Symbole klubowe to czysty romantyzm, ale nie od dziś wiadomo, że i całkiem spore pieniądze. Real Madryt w sezonie 2006/2007 zarobił na sprzedaży gadżetów ze swoim logo 52 mln euro. Umowa z BenQ Mobile, który reklamował się na koszulkach drużyny przyniosła dodatkowe 20-25 mln euro.
W Polsce takich pieniędzy do podziału nie ma i nie będzie, dopóki któraś z drużyn nie zacznie zdobywać europejskich pucharów i nie zyska kibiców na całym świecie, od Kalifornii po Pekin. Zwłaszcza Pekin. Kibice azjatyccy odgrywają coraz większą rolę na futbolowym targowisku, wykupując klubowe gadżety bez opamiętania.

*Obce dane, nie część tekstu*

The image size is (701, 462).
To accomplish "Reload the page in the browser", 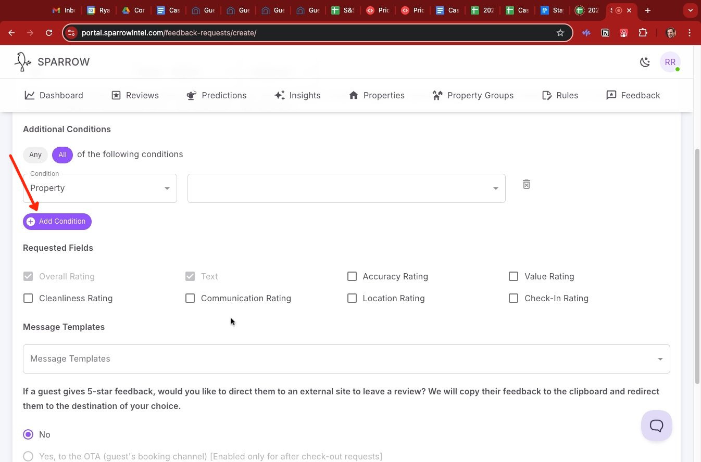I will [x=49, y=33].
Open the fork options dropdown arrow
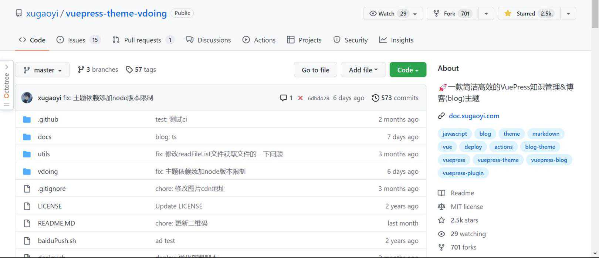 point(486,14)
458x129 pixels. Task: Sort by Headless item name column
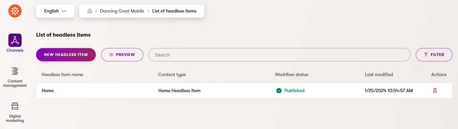click(x=62, y=75)
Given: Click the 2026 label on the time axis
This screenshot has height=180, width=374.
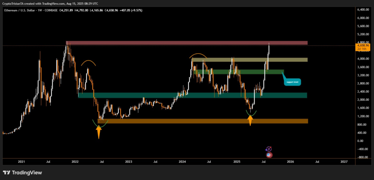Looking at the screenshot, I should pos(290,161).
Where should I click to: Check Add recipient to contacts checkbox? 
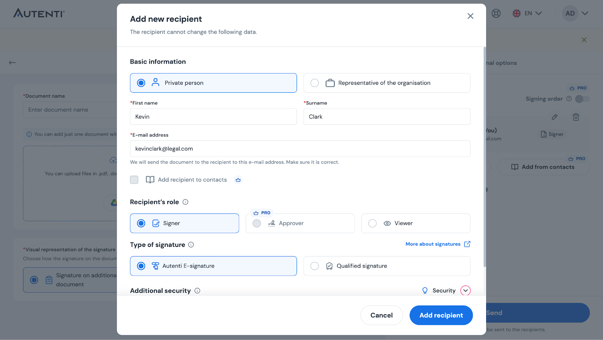pyautogui.click(x=134, y=180)
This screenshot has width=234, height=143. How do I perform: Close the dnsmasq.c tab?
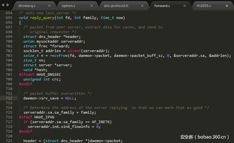pos(49,6)
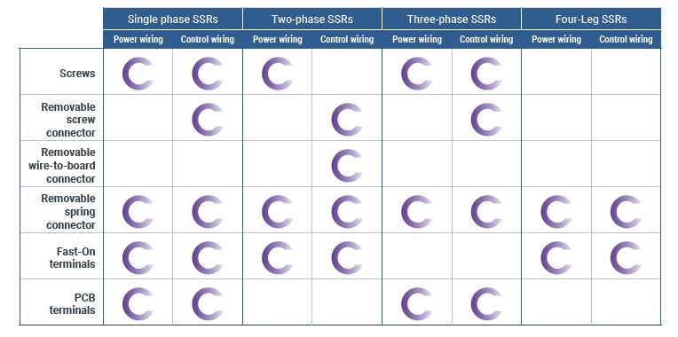
Task: Click the Screws row label
Action: tap(77, 73)
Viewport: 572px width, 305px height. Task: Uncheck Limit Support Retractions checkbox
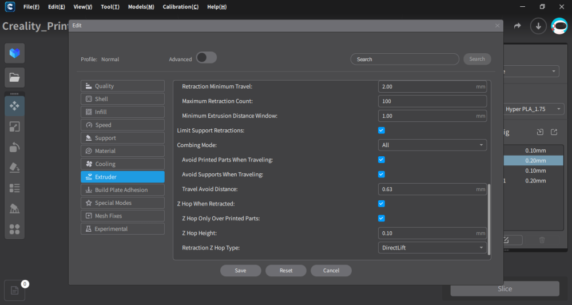click(382, 130)
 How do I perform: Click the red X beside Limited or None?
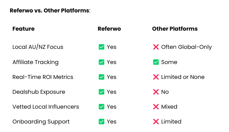click(x=156, y=77)
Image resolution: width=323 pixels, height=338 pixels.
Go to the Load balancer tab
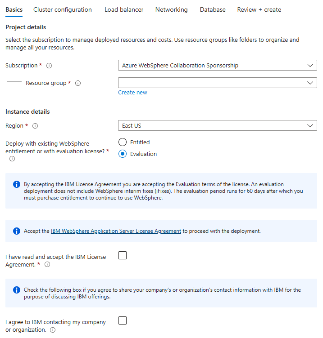tap(124, 9)
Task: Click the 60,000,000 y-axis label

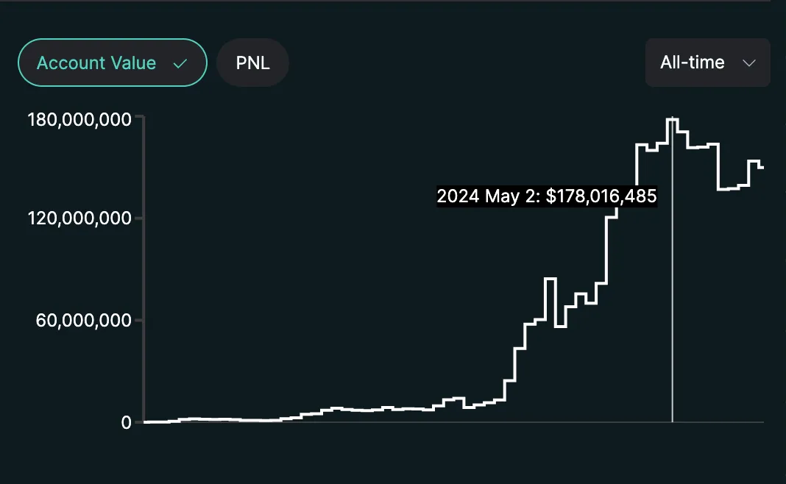Action: point(84,321)

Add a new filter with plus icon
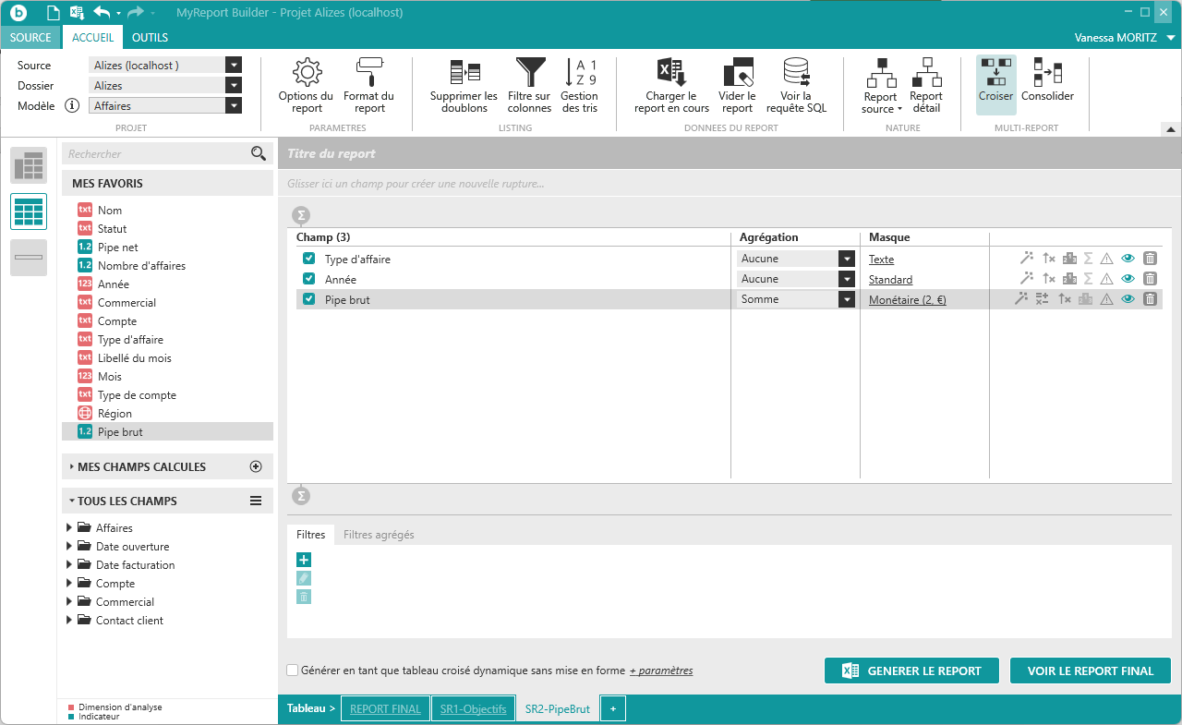tap(304, 560)
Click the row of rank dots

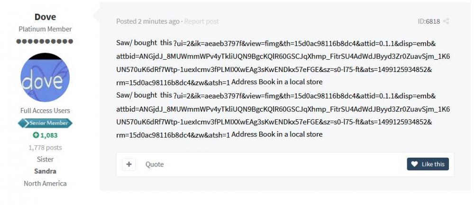pos(46,41)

Czasem jednak znaczek drażni i przeszkadza, jak w przypadku FC Barcelony, która na tarczy herbowej ma Krzyż św. Jerzego. Czerwony krzyż na białym polu jest przyczyną kłopotów Barcelony w krajach muzułmańskich, bo to symbol krucjat. Zdarzało się już, że policja religijna w Arabii Saudyjskiej nachodziła sprzedawców, żądając usunięcia z oferty koszulek z takim herbem. Sprzedawcy próbowali się ratować, wprowadzając do oferty trykoty, na których w miejscu, gdzie oryginalnie widnieje krzyż, było białe pole lub pionowy czerwony pas. Przedstawiciele klubu, jak również firma Nike, oficjalny dostawca sprzętu dla zespołu z Katalonii, zapewniają, że z takimi podróbkami nie mają nic wspólnego.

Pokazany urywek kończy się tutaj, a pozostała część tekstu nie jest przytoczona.